Top of MATERIAL SHOWN

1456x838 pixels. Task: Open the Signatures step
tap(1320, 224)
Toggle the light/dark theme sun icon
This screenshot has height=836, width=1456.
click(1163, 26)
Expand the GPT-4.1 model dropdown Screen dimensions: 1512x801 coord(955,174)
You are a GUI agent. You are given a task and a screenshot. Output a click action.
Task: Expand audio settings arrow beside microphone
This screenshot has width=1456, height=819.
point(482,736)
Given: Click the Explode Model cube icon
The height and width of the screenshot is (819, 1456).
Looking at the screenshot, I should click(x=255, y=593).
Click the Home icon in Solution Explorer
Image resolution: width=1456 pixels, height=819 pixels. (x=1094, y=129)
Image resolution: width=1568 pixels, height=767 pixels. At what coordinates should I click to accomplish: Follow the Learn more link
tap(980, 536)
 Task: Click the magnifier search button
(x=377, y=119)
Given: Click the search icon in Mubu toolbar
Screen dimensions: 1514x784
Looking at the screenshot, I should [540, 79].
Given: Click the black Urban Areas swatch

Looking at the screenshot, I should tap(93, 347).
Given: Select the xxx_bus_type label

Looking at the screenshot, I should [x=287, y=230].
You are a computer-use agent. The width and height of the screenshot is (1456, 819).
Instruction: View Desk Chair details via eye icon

Bottom of MATERIAL SHOWN

## WORK ITEM
Return precisely the lines of the records, starting with the line that holds "You are a computer-use" and ending with the last one.

## RESPONSE
You are a computer-use agent. The width and height of the screenshot is (1456, 819).
Instruction: View Desk Chair details via eye icon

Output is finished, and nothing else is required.